(Records from a dataset)
*** Block opens ***

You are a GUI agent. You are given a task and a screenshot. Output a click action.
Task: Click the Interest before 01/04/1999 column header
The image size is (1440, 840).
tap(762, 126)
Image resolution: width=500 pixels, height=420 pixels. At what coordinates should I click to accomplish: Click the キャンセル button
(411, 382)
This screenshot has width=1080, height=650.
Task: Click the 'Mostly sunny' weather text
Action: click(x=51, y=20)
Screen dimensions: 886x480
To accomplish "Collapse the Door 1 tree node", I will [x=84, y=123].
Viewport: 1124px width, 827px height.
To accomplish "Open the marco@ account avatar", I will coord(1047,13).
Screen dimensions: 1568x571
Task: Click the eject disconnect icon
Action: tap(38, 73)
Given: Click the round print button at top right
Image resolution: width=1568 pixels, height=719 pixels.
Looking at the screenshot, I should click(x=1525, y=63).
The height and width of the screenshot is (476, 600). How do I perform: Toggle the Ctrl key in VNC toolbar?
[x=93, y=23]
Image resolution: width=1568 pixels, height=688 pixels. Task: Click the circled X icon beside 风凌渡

*** Block closes ***

▸ YOUR OBJECTIVE
The records are to be repeated in full, exactly as they stand.

▸ TASK RESULT
You are a GUI agent. You are given a task and a screenshot. Output a click action.
Task: Click the Interest before 01/04/1999 column header
The image size is (1440, 840).
tap(762, 126)
Image resolution: width=500 pixels, height=420 pixels. At what coordinates should I click to accomplish: Click the キャンセル button
(411, 382)
This screenshot has width=1080, height=650.
Task: Click the 'Mostly sunny' weather text
Action: click(x=51, y=20)
Screen dimensions: 886x480
To accomplish "Collapse the Door 1 tree node", I will [x=84, y=123].
Viewport: 1124px width, 827px height.
To accomplish "Open the marco@ account avatar", I will coord(1047,13).
Screen dimensions: 1568x571
Task: Click the eject disconnect icon
Action: tap(38, 73)
Given: Click the round print button at top right
Image resolution: width=1568 pixels, height=719 pixels.
Looking at the screenshot, I should click(x=1525, y=63).
The height and width of the screenshot is (476, 600). How do I perform: Toggle the Ctrl key in VNC toolbar?
[x=93, y=23]
Image resolution: width=1568 pixels, height=688 pixels. Task: Click the circled X icon beside 风凌渡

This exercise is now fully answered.